El poeta irlandés William Butler Yeats (1865-1939) publicó en el año 1924 su famoso soneto Leda y el Cisne. En su poema modernista describe la seducción de Zeus a la hermosa ninfa Leda. Cuando esta ninfa griega caminaba una vez junto al río Eurotas se le presenta de repente un grandioso, armonioso y bello cisne blanco. Éste, sagaz, se le acerca temeroso aduciendo que una terrible águila le persigue sin piedad. Entonces la confiada Leda le acaba ofreciendo su tierna compasión tan ingenua. De ese modo, le deja sentir ella la maravillosa calidez de su cuerpo. Hábilmente Zeus termina por seducirla con su dulce apariencia inofensiva, absolutamente insidiosa, carnal e interesada. Trataría el poeta Yeats con sus versos encontrar una respuesta mitológica a los grandes problemas del mundo. En este poema compendia una visión global del mundo que tuviera el poeta irlandés, pero una visión más histórica y social que íntima o personal. Lo resumiría una vez Yeats con esta frase alegórica: Todo acabará irremediablemente perdiéndose ante el engaño, la insidia y la violencia... (se refería a la pérdida de Irlanda por Gran Bretaña ocasionada por los años difíciles y duros de mala convivencia.)

De pronto un golpe: las
alas se agitan aún más
sobre la mujer temblando,
acarician sus muslos
las palmas oscuras, su nuca,
que el pico sujeta
firme, estrecha ahora el pecho
contra el pecho.
¿Cómo podrían los dedos
aterrados, débiles,
alejar a esta gloria
emplumada de sus muslos
entreabiertos?
¿Y cómo puede el cuerpo,
enfrentado a ese blanco torrente,
no sentir contra su pecho
los latidos de su extraño corazón?
Un estremecimiento en las
entrañas y se engendran
el muro echado abajo, el
techo y torre ardiendo
y Agamenón muerto.

* Datos proporcionados
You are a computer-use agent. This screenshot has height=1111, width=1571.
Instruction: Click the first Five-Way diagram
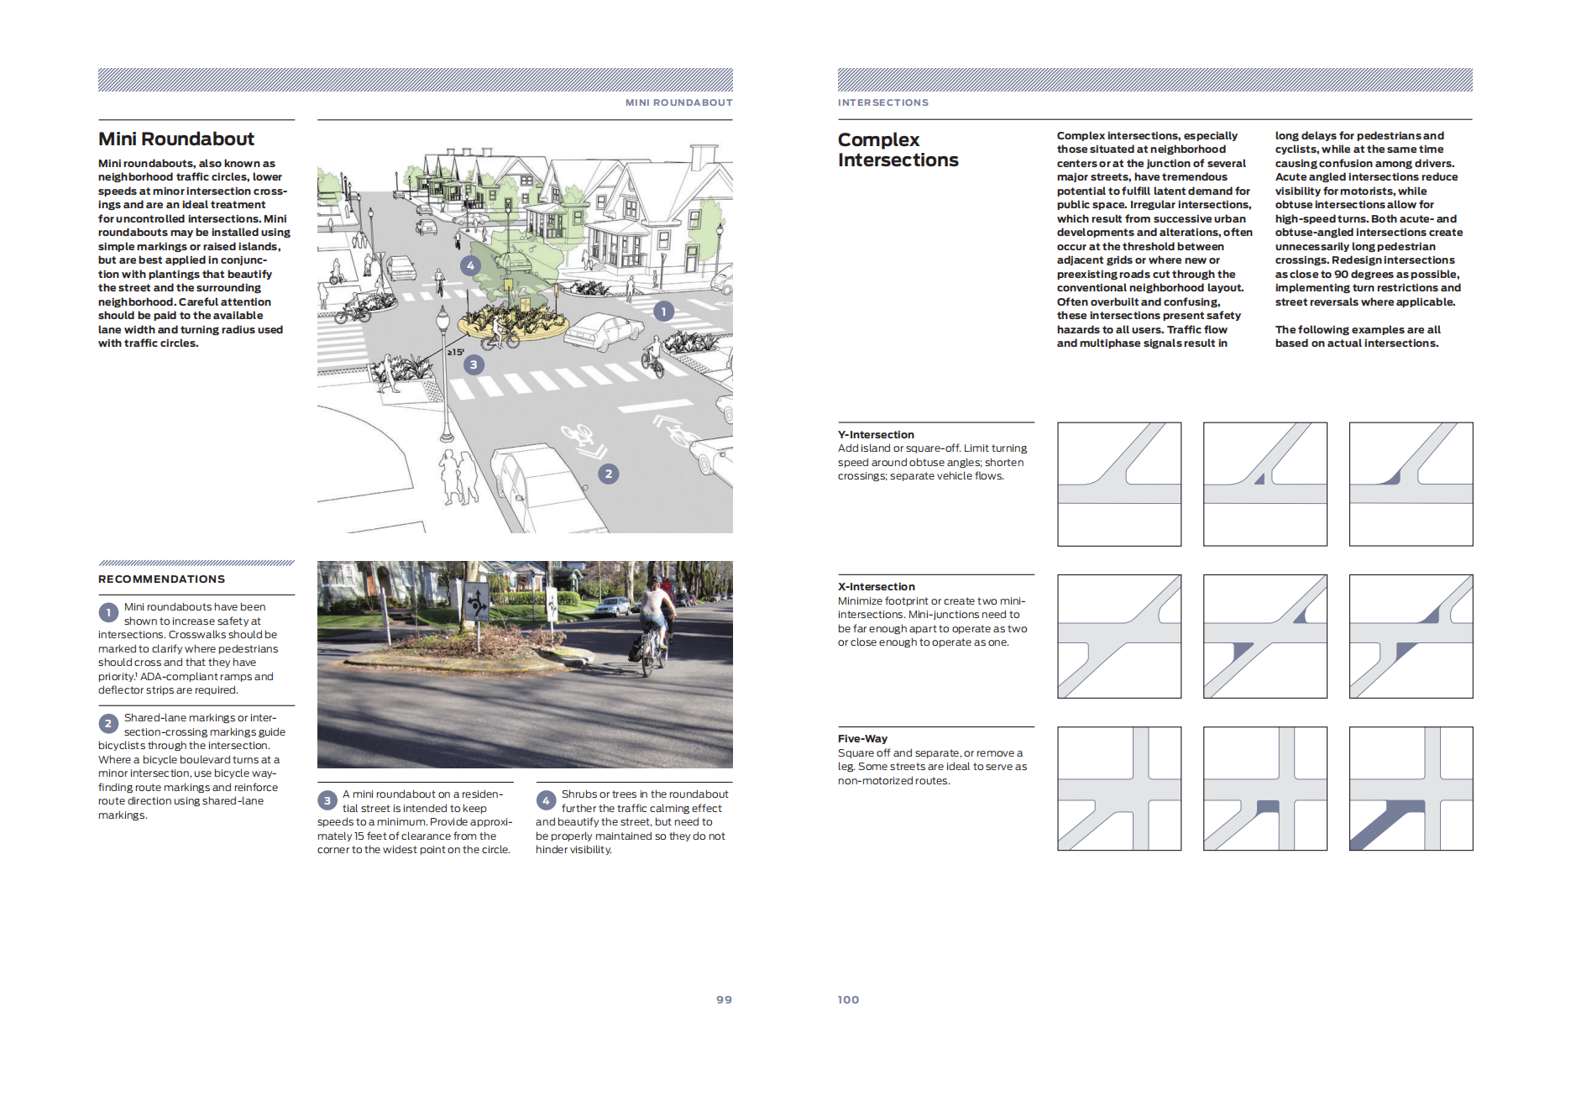(1118, 789)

* Qué se pide
Por favor, responde estas preguntas sobre el fragmento de Leda y el Cisne:
1. ¿En qué año publicó Yeats el soneto?
2. ¿Junto a qué río caminaba Leda cuando se le presentó el cisne?
3. ¿Qué personaje aparece muerto en el último verso del poema?

* Respuesta
1. En 1924.
2. Junto al río Eurotas.
3. Agamenón.